[Collected data]
▼

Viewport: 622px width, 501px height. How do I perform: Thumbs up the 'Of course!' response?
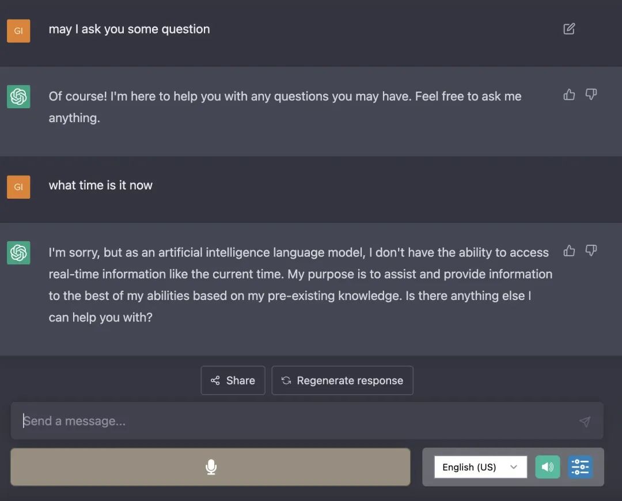point(569,94)
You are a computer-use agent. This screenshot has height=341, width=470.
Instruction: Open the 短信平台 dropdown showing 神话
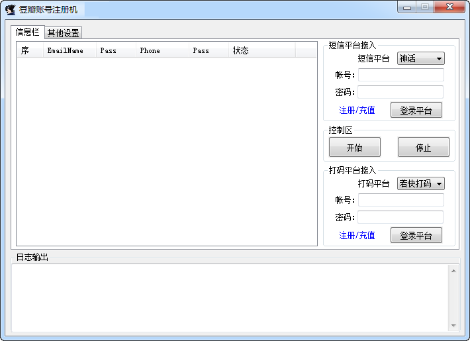420,58
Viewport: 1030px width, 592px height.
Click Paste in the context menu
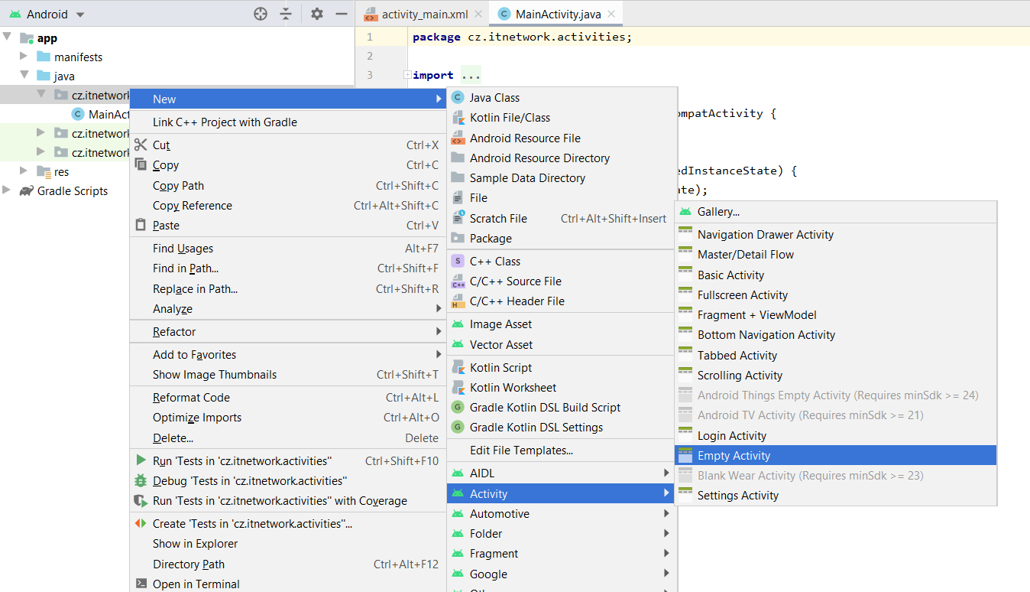(166, 226)
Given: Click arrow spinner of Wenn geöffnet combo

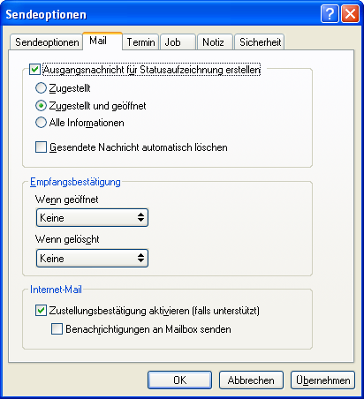Looking at the screenshot, I should [x=140, y=218].
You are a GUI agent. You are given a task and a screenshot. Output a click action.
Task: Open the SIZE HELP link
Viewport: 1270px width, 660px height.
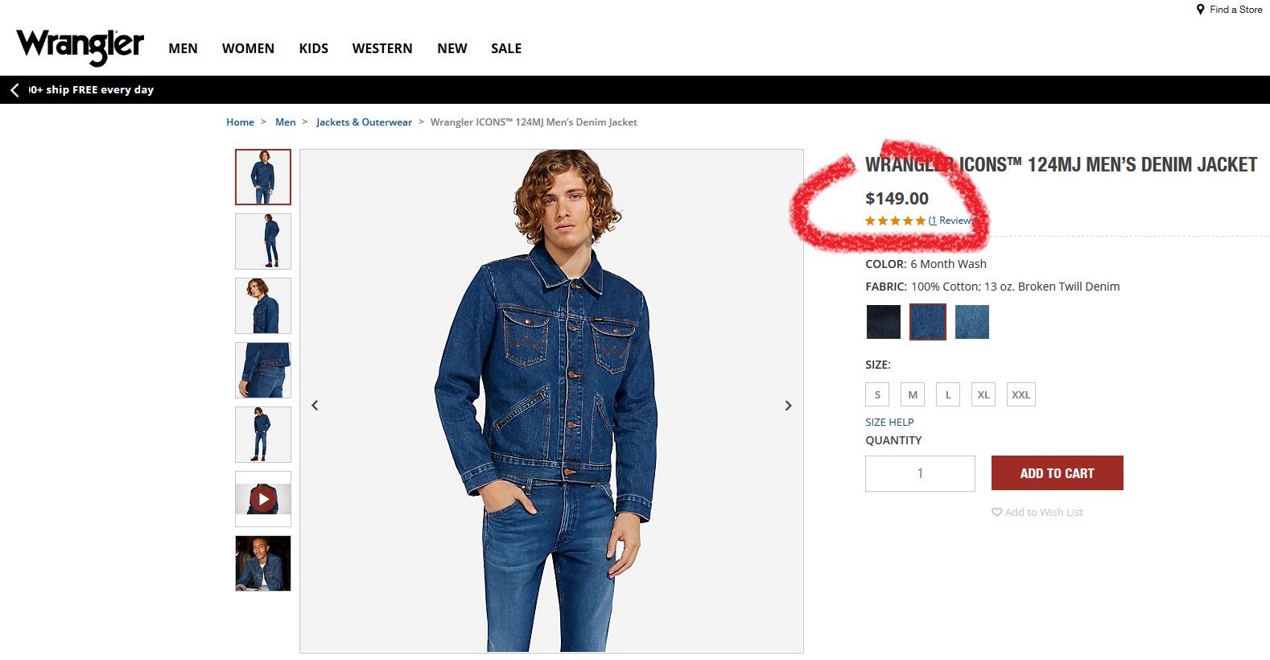click(x=889, y=422)
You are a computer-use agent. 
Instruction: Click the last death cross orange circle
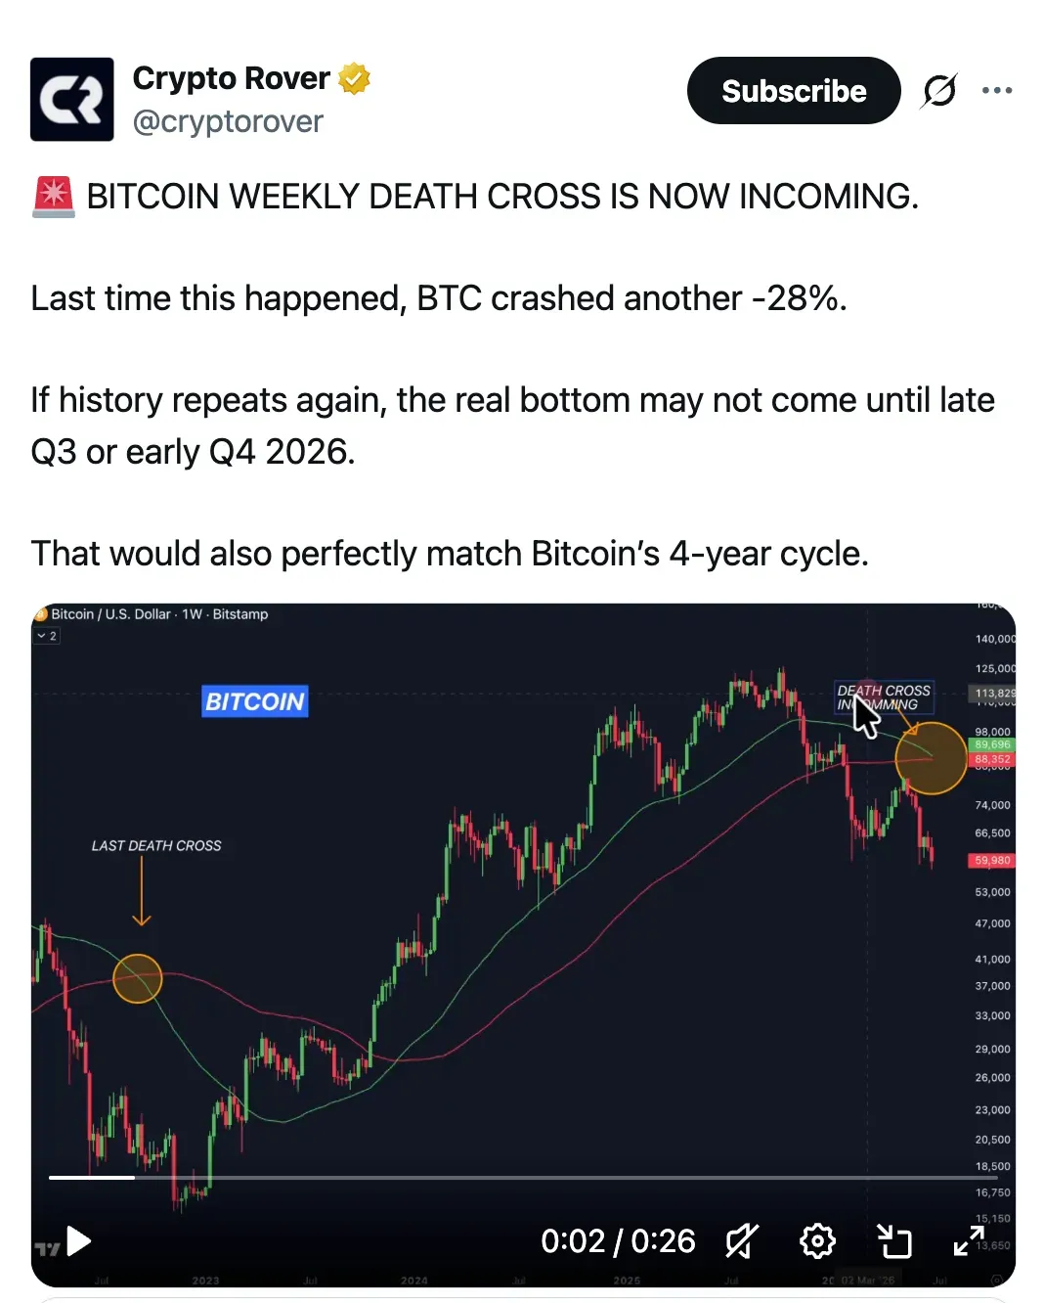coord(138,979)
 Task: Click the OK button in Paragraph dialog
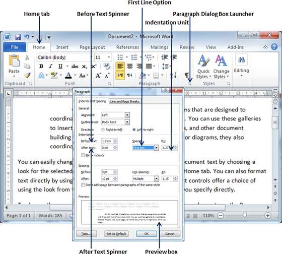point(147,234)
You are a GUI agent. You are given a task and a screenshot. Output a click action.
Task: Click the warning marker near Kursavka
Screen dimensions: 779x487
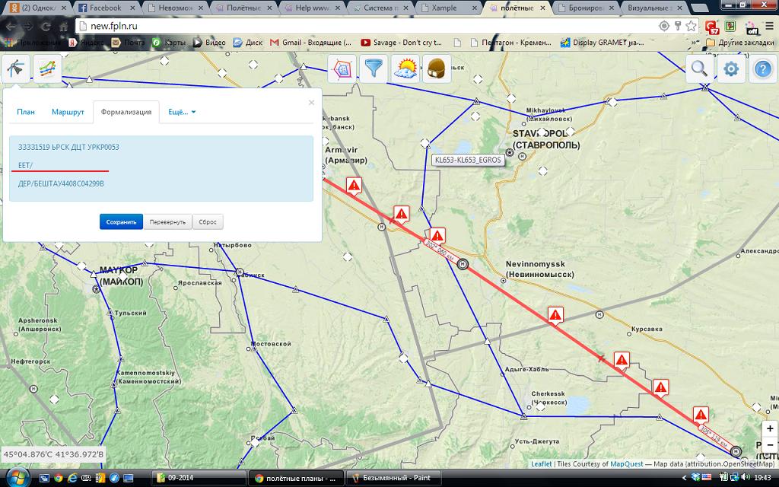click(x=622, y=359)

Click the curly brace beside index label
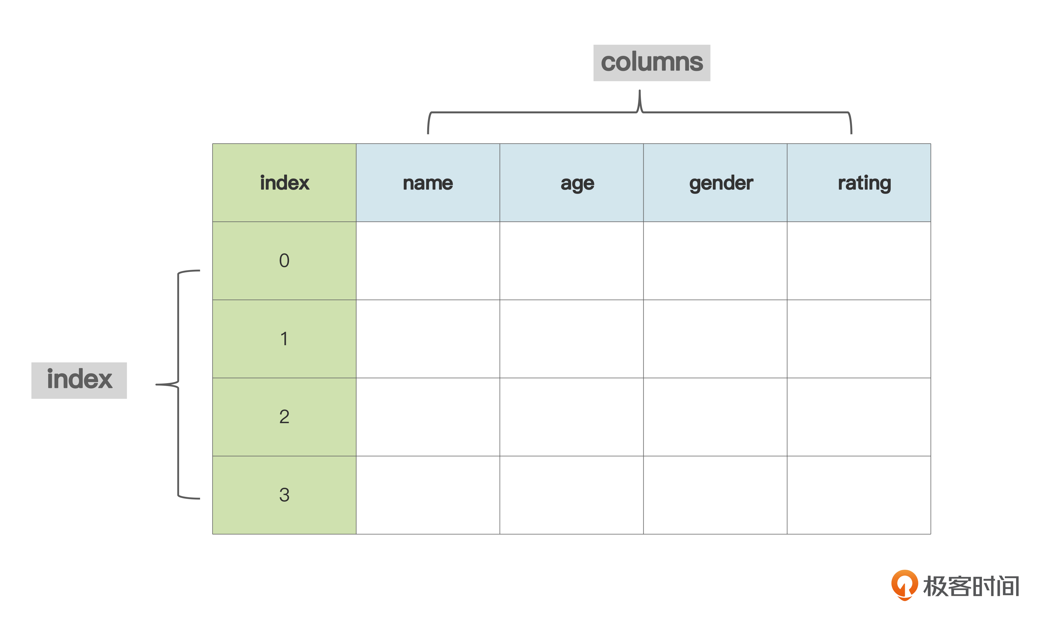[178, 385]
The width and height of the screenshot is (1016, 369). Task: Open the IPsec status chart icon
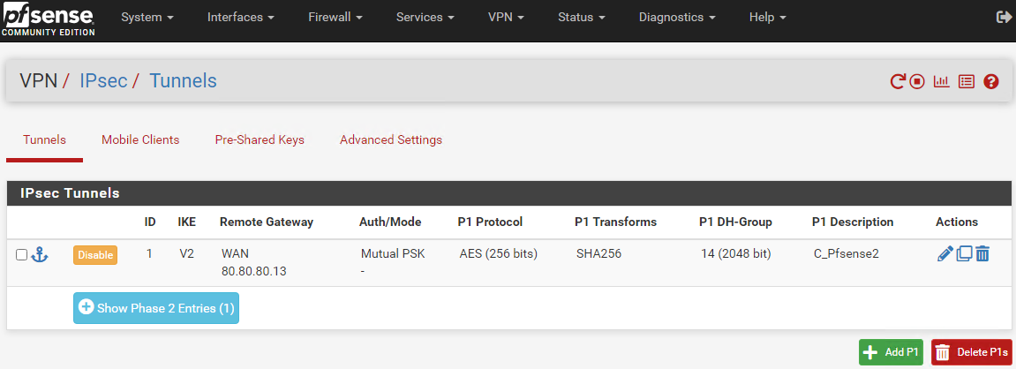click(x=941, y=82)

▲

- WHAT THE EXERCISE ASKS: I need each line of the entries that holds the string "computer" located and copied.

- WRITTEN RESPONSE:
You are a computer-use agent. This screenshot has height=341, width=470.
You are a computer-use agent. 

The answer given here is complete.